- Passage provided -
┄┄┄┄┄┄┄┄┄┄
What YouTuber ZHC Can Teach Us About Advertising
There’s an allegory Warren Buffett loves to recite.
When chess was invented the inventor presented it to the king. The king immediately fell in love with the game.
He offered the inventor whatever he wished.
The inventor asked that a grain of rice be set on the first square of the chess board then double on each subsequent square. He demonstrated it briefly – two grains on the second square, four on the third, and so on.
The king agreed. He thought he’d gotten a bargain and ordered his treasurer to pay the inventor.
After a great deal of time passed the inventor returned. He complained to the king that he wasn’t given his reward.
The king called upon the treasurer.
“Why has the inventor of this brilliant game of chess not been paid!?”
The treasurer explained it was impossible.
By the time you were half way through the chessboard, the amount of rice required was more than the entire realm had or could even afford. The gift would empty the royal coffers and put the entire kingdom in debt.
What does this have to do with social media and advertising?
The entire industry tends to measure success in large numbers. We launch campaigns and watch to see how many views, comments, engagement, or impressions we generated. How did we do compared to our competitors?
┄┄┄┄┄┄┄┄┄┄
- Required actions -
[1] Output the section of the passage on advertising from "What YouTuber ZHC" up to and including "third, and so on.", copied exactly.
[2] Using the passage on advertising, answer each question on its own line:
(a) What did the inventor ask to have placed on the first square of the chess board?
(b) Whom did the king order to pay the inventor?
(c) In what does the industry tend to measure success?
[3] Summarize the passage on advertising in two sentences.

- Stored rows -
┄┄┄┄┄┄┄┄┄┄
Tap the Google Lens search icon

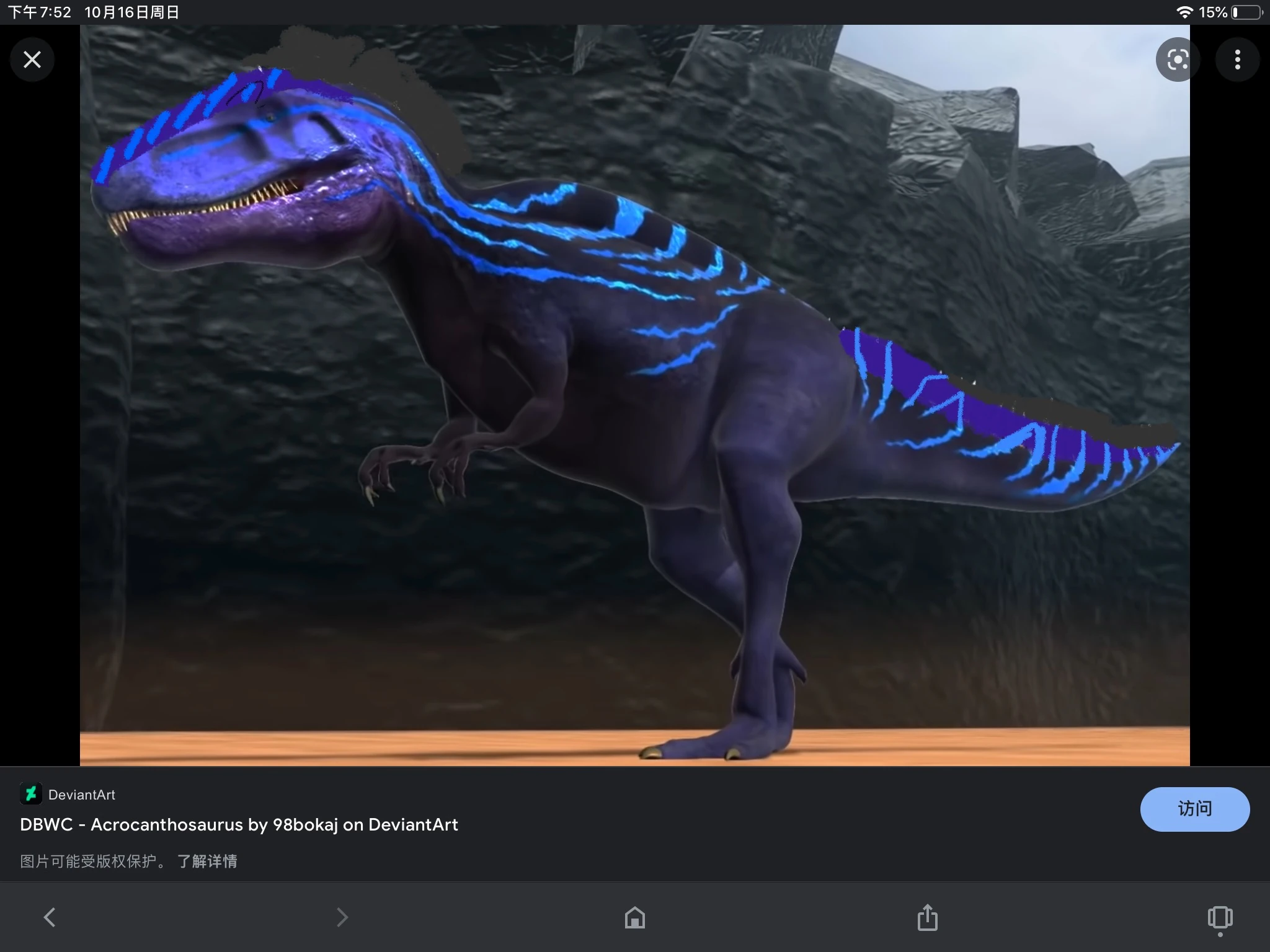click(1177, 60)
┄┄┄┄┄┄┄┄┄┄
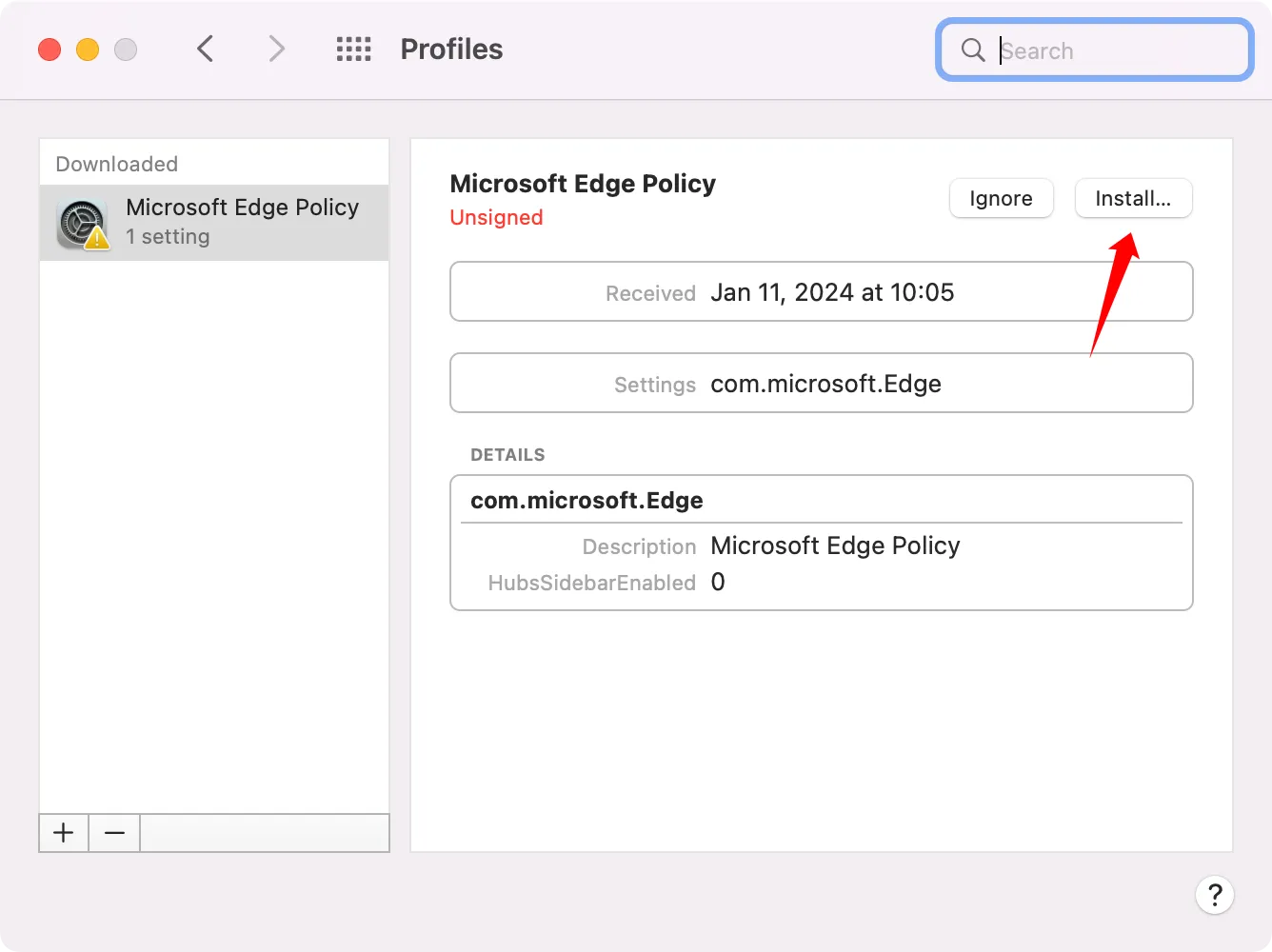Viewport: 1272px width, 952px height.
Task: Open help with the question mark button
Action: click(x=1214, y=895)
┄┄┄┄┄┄┄┄┄┄
- Results for the exercise -
[1]
What YouTuber ZHC Can Teach Us About Advertising
There’s an allegory Warren Buffett loves to recite.
When chess was invented the inventor presented it to the king. The king immediately fell in love with the game.
He offered the inventor whatever he wished.
The inventor asked that a grain of rice be set on the first square of the chess board then double on each subsequent square. He demonstrated it briefly – two grains on the second square, four on the third, and so on.

[2]
(a) A grain of rice.
(b) His treasurer.
(c) In large numbers.

[3] In an allegory Warren Buffett likes, the inventor of chess asks the king for rice that doubles on each square of the board, a reward the treasurer says cannot be paid because halfway through the board it would exceed what the whole realm had. The passage links this to social media and advertising, an industry that tends to measure success in large numbers such as views, comments, engagement, and impressions.